◆ DOCUMENT SEGMENT ◆
* * * * * * * * *

Federal Deputy from São Paulo
- Incumbent
- Assumed office 1 February 2019

Personal details
- Born: 3 April 1969 (age 57) Rio de Janeiro, Brazil
- Party: PL (2022–present)
- Other political affiliations: DEM (2005–2016); NOVO (2016–2018); PSL (2018–2022); UNIÃO (2022);
- Spouse: Fernanda Hara Miguita ​ ​(m. 2008)​
- Children: 1
- Parents: Eudes of Orléans-Braganza (father); Ana Maria de Moraes Barros (mother);
- Alma mater: FAAP (B) Stanford University (MA) INSEAD (MBA)
- Occupation: Politician, businessman
- Website: lpbraganca.com.br

= Luiz Philippe of Orléans-Braganza =

Brazilian writer, political scientist and politician

Luiz Philippe of Orléans-Braganza (Luiz Philippe de Orléans e Bragança; born 3 April 1969) is a Brazilian politician, activist, businessman, and member of the former ruling House of Orléans-Braganza. He served as a Federal Deputy for the state of São Paulo after being elected in the 2018 general election with 118,457 votes, running for the Social Liberal Party (PSL). A great-great-grandson of Emperor Pedro II, Luiz Philippe is a member of the Brazilian imperial family’s Vassouras branch. In addition to his political career, he has been active in business and public policy advocacy, particularly in areas related to economic liberalism, governance reform, and conservative political thought in Brazil.

==Biography==
Luiz Philippe was born in Rio de Janeiro in 1969, the son of Eudes of Orléans-Braganza and Ana Maria de Moraes Barros. Luiz Philippe is the grandson of Pedro Henrique of Orléans-Braganza.

Luiz Philippe studied business at Fundação Armando Álvares Penteado (FAAP) and in 1993 received a master's degree in political science from Stanford University. In 1997 he received an MBA from INSEAD.

== Professional life ==
The professional trajectory of Luiz Philippe began in the United States, where he worked in companies of the financial market. Luiz Philippe was part of the financial planning of Saint-Gobain, a French multinational, between 1993 and 1996. He then worked for three years at the JP Morgan investment bank in London and the investment bank at Lazard Frères in New York City. From 2000, he returned to Brazil as director of business development for America Online (AOL) in Latin America. In 2005 he became an entrepreneur, when he founded the company IKAT do Brasil, which operates in the field of motorcycle parts distribution. In 2012 Luiz Philippe founded ZAP Tech, an incubator of means of payment for mobile platforms.

* * * * * * * * *

Continue the article on Luiz Philippe of Orléans-Braganza, starting after its last sentence about the founding of ZAP Tech.

* * * * * * * * *

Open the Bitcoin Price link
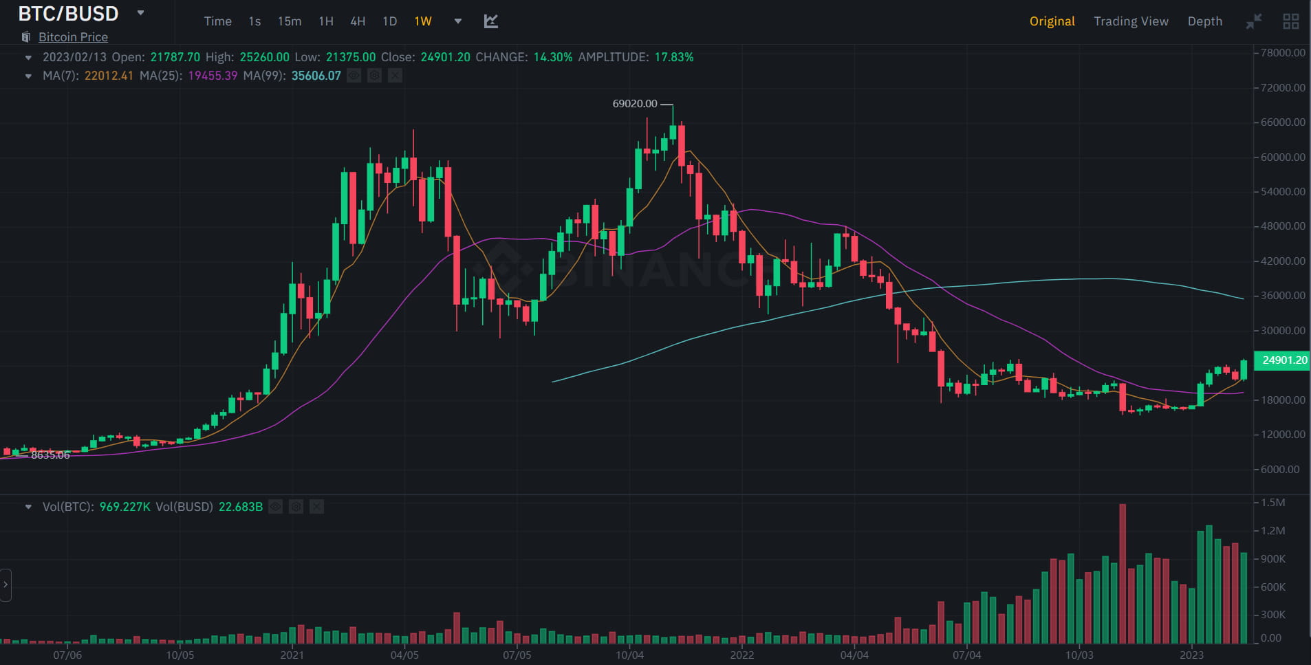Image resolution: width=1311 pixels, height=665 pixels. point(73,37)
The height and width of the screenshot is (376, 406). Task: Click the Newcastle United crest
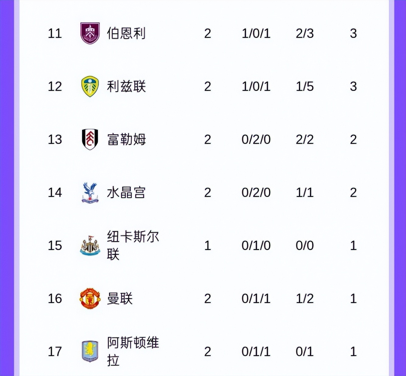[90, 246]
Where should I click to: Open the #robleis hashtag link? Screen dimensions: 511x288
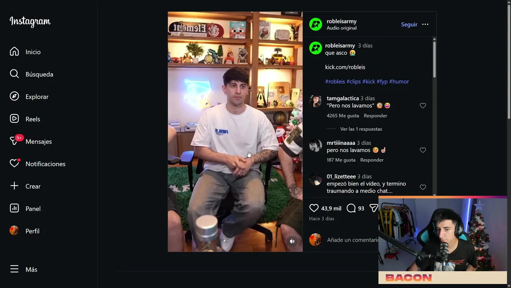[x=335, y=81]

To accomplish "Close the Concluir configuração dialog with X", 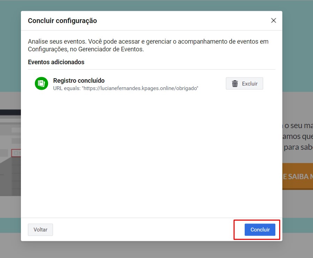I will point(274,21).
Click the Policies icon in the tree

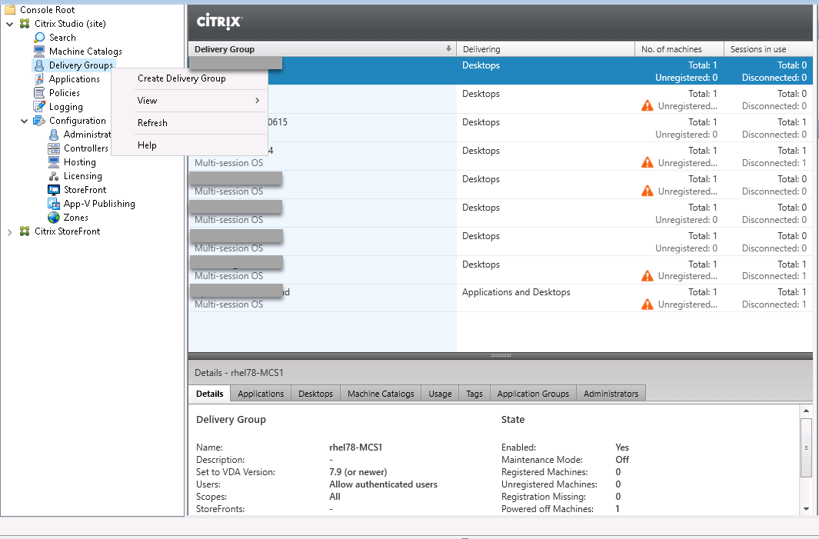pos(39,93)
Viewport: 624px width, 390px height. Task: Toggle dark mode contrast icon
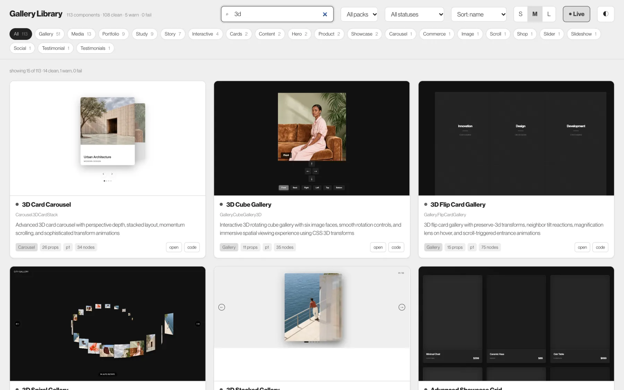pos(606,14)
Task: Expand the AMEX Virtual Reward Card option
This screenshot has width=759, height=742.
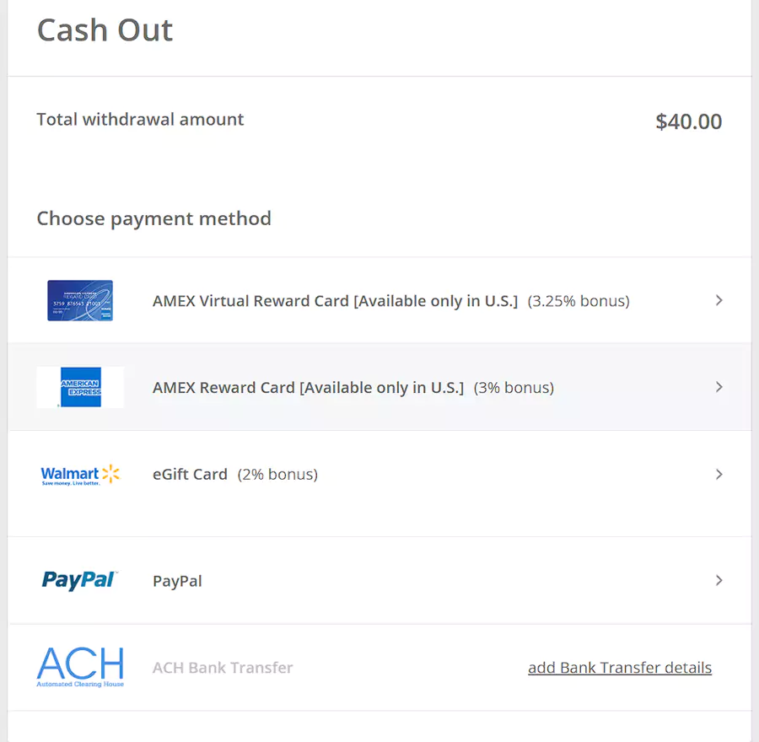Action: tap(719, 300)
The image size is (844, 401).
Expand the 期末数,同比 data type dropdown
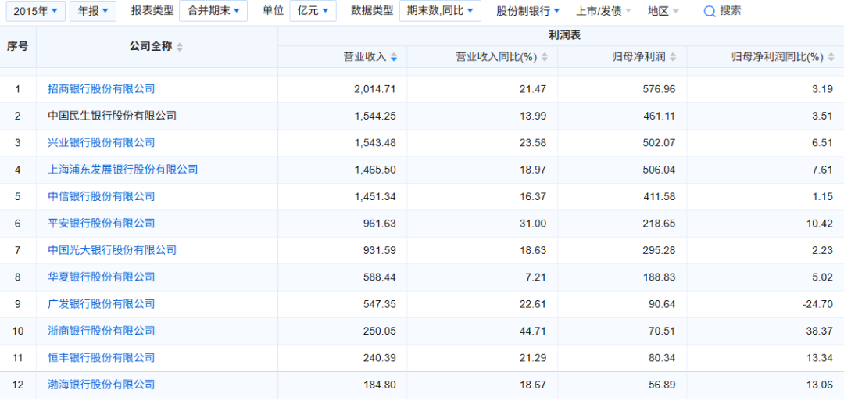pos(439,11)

* * * * * * * * *

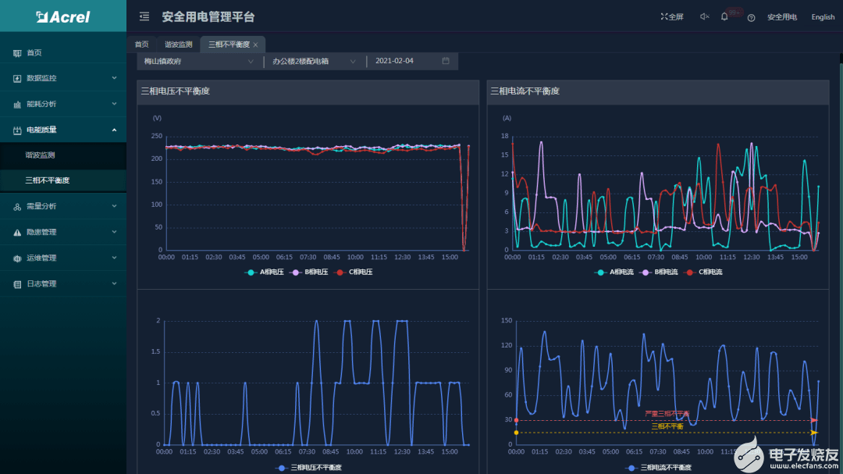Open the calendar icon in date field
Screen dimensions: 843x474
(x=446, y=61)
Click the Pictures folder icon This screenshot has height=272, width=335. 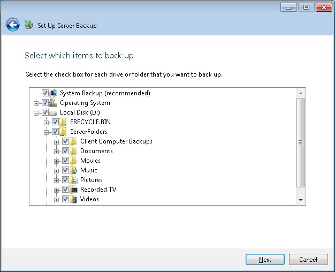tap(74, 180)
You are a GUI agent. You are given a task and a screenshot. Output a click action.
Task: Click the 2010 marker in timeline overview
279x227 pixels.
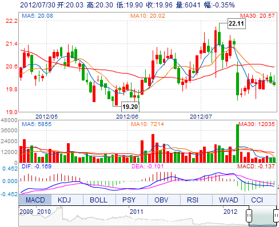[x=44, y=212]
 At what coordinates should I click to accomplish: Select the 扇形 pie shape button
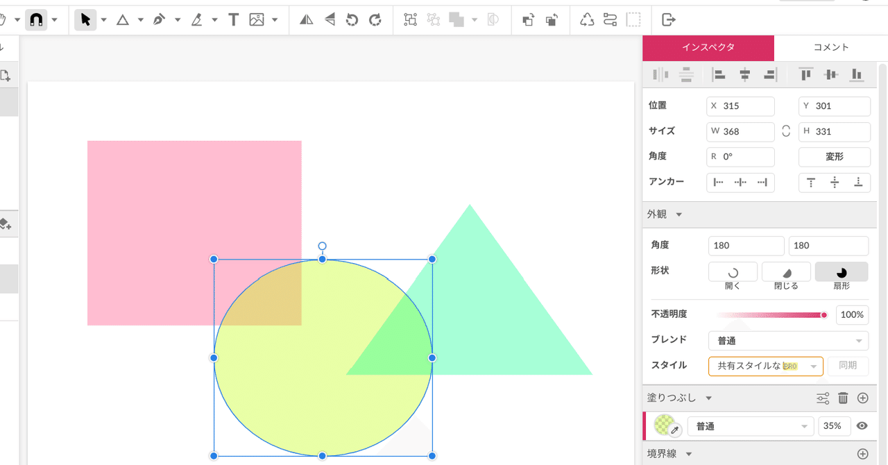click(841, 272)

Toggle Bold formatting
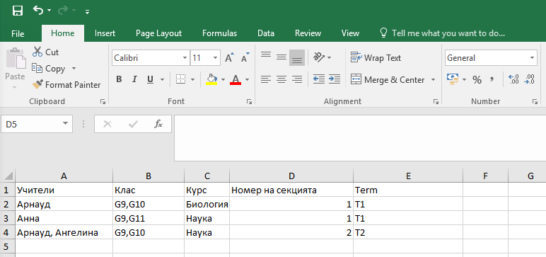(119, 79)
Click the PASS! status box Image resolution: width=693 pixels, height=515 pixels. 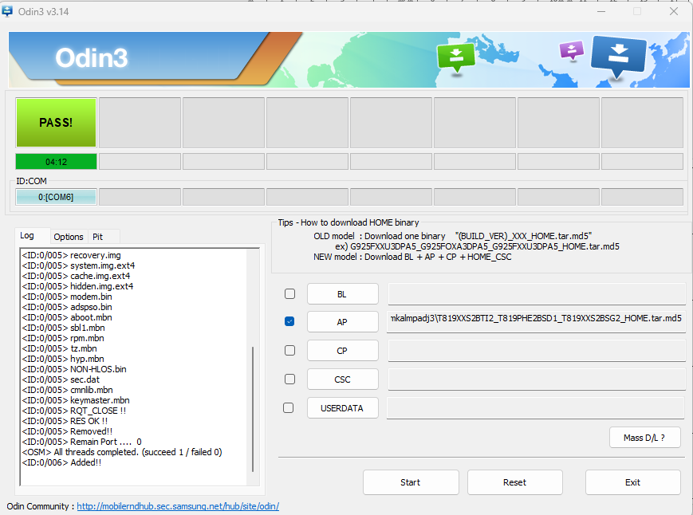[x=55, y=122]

* * * * * * * * *

◆ EXPECTED ANSWER ◆
He backed the Donald Trump social media venture, Truth Social, by becoming the chief financial officer of its special-purpose acquisition company, Digital World Acquisition Corp. (DWAC)

== Political activism ==
Luiz Philippe founded the liberal movement "Acorda Brasil" (Wake up Brazil) in 2014. The following year, during the impeachment process of former President Dilma Rousseff, he presented a political reform bill to the Chamber of Deputies in Brasília. He participated in the development and intermediation with the Federal Senate, in 2016, of a Constitutional Amendment Project (PEC) that allows the non-confidence vote of a president. Luiz Philippe also participates in the Canal Terça Livre with the Caia na Real program, and travels Brazil with the lecture Redefinindo o Brasil.

He was elected Federal Deputy for the Social Liberal Party (PSL) when competing for the state of São Paulo, being the 33rd most voted in the state. He came close to competing for the Vice-Presidency of Brazil on the slate of the candidate Jair Bolsonaro, from the same party.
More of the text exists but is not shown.